Brett McKay: Well, you mentioned one sort of accent that’s… It’s new in America and it’s the Valley girl type thing, it’s called uptalk. Most people talk about it like… Talk about uptalk. And the other one they typically, when you hear people talk about uptalk, they are also talking about vocal fry. For those who aren’t familiar with these concepts, can you describe what vocal fry and uptalk is? And has anyone studied why are younger people in the United States speaking with vocal fry and uptalk?
John Colapinto: Yeah, well, it’s interesting now. You know, uptalk is when people ends the even statements with a question, as if they’re always asking a question. And so they say that they’re gonna go to the store? Because we’re… And right now, we’re talking on a podcast? So that’s uptalk.
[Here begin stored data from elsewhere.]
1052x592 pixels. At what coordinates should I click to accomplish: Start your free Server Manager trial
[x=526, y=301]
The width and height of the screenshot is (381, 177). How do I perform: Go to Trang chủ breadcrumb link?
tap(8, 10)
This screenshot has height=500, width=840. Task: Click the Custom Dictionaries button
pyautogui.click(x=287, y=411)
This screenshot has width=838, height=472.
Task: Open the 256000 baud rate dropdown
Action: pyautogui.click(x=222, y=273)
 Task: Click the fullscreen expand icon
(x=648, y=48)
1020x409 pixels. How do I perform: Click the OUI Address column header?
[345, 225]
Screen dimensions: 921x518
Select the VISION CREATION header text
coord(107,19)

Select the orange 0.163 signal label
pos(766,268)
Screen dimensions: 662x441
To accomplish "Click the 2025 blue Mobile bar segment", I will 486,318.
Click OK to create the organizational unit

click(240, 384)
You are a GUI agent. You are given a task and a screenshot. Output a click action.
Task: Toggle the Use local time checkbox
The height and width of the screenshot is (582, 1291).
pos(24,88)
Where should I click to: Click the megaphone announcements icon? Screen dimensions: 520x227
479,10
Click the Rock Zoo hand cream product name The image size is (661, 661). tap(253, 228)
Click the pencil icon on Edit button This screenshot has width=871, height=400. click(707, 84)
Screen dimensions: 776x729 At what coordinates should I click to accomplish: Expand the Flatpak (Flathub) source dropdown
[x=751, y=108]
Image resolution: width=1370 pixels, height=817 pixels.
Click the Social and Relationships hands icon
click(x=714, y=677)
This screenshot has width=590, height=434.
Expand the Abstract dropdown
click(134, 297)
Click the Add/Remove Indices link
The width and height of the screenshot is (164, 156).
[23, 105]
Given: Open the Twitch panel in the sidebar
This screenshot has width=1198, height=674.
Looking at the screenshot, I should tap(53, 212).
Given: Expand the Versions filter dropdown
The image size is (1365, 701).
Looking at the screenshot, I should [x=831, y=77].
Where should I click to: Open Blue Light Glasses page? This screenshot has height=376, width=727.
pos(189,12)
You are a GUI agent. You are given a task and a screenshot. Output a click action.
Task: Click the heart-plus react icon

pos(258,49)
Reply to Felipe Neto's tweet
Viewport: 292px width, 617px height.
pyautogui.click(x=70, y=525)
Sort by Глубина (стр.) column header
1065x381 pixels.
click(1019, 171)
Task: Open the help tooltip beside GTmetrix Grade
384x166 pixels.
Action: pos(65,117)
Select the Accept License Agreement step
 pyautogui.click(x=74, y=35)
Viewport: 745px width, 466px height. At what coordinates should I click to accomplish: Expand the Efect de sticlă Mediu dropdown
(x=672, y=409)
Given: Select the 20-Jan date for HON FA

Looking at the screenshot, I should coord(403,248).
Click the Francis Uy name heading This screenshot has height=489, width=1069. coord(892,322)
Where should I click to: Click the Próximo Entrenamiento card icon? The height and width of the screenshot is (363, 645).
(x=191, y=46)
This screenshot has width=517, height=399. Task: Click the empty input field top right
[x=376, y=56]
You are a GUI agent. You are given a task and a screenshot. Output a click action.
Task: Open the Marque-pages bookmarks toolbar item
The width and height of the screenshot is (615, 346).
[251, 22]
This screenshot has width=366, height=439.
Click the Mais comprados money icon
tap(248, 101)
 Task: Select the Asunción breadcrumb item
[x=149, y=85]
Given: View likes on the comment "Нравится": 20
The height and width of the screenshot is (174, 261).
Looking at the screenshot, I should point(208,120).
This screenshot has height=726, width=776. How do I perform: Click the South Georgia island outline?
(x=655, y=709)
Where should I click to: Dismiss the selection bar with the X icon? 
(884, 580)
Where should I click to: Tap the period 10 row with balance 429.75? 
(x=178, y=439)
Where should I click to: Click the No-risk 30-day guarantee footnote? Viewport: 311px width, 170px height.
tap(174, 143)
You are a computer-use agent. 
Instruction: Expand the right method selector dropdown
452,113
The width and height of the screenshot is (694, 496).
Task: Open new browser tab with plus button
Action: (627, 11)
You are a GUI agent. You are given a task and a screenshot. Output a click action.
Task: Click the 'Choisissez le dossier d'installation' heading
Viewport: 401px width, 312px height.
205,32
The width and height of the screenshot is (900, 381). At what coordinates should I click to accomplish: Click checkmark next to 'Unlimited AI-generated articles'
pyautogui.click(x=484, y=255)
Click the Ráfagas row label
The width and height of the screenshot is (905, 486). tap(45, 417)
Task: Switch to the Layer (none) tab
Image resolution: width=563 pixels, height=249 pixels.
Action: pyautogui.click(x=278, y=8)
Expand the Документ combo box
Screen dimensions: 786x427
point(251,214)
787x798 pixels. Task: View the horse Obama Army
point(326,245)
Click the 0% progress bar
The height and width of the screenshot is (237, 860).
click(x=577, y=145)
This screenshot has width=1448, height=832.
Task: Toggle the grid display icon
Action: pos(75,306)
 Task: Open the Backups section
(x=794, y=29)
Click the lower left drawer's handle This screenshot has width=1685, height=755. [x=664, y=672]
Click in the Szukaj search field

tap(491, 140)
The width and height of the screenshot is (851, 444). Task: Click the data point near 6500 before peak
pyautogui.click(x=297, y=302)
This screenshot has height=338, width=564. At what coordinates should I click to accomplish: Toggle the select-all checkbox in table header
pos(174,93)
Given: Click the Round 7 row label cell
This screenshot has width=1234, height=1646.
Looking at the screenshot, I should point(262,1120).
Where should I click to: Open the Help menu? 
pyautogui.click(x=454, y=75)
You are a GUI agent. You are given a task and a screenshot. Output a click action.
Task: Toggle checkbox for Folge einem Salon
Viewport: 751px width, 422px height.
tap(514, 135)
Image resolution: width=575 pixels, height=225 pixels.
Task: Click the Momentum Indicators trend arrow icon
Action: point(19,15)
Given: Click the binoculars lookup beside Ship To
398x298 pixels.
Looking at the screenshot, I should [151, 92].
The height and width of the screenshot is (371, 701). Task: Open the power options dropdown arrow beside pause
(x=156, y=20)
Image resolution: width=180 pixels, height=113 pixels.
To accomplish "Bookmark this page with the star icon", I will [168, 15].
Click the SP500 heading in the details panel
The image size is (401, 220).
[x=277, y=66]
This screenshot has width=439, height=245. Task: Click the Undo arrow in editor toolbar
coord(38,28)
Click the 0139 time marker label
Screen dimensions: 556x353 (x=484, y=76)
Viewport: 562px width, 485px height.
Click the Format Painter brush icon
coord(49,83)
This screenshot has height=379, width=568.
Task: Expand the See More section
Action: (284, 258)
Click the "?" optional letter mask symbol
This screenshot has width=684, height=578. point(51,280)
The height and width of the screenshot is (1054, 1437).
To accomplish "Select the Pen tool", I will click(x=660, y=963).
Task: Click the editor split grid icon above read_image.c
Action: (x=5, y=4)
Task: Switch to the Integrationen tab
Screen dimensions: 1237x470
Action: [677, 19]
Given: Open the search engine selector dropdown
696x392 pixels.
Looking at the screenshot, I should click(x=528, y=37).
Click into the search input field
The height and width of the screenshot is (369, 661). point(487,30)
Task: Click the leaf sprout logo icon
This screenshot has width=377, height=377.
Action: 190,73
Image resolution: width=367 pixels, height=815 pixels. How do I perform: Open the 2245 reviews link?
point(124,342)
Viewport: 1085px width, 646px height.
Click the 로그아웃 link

The vocal fry is this growly sound that you’ll notice young women, largely, you tend to notice it in young women, but older and women are doing it, where it’s almost a crackly sound of the voice and it’s kind of like down there. I wish I could do it better, but…
Brett McKay: Yeah, like this.
John Colapinto: Yeah, exactly!
Brett McKay: Yeah, it’s like Kim Kardashian talks, with a vocal fry.
John Colapinto: Yeah, totally.
Brett McKay: Yes, hello?
John Colapinto: And you were asking, “Has anyone looked at where it came from? Why it’s become sort of this epidemic amongst American and Canadian women?” And the belief, literally, is that it can be traced to the popularity of the Kardashian’s TV show, which started in 2007, but peaked in its popularity in 2010, which is exactly when linguists became fascinated. They were like, “Why is every young woman talking this way?” Now, I wrote about this in the book, and I theorized it first, that women were doing it, particularly at that period, 2010, shortly after the big sort of economic crash of the subprime mortgage meltdown, where all of a sudden, millennials’ lives didn’t look too easy. It was a fearful time. Kim, however, was a pampered Beverly Hills, billionairess or whatever she was, millionairess, who had not a care in the world. And she spoke in this way that kind of erased all emotion from her voice because vocal fry, you can’t go up and down. You always sound like you’re kind of bland and blasé and in control.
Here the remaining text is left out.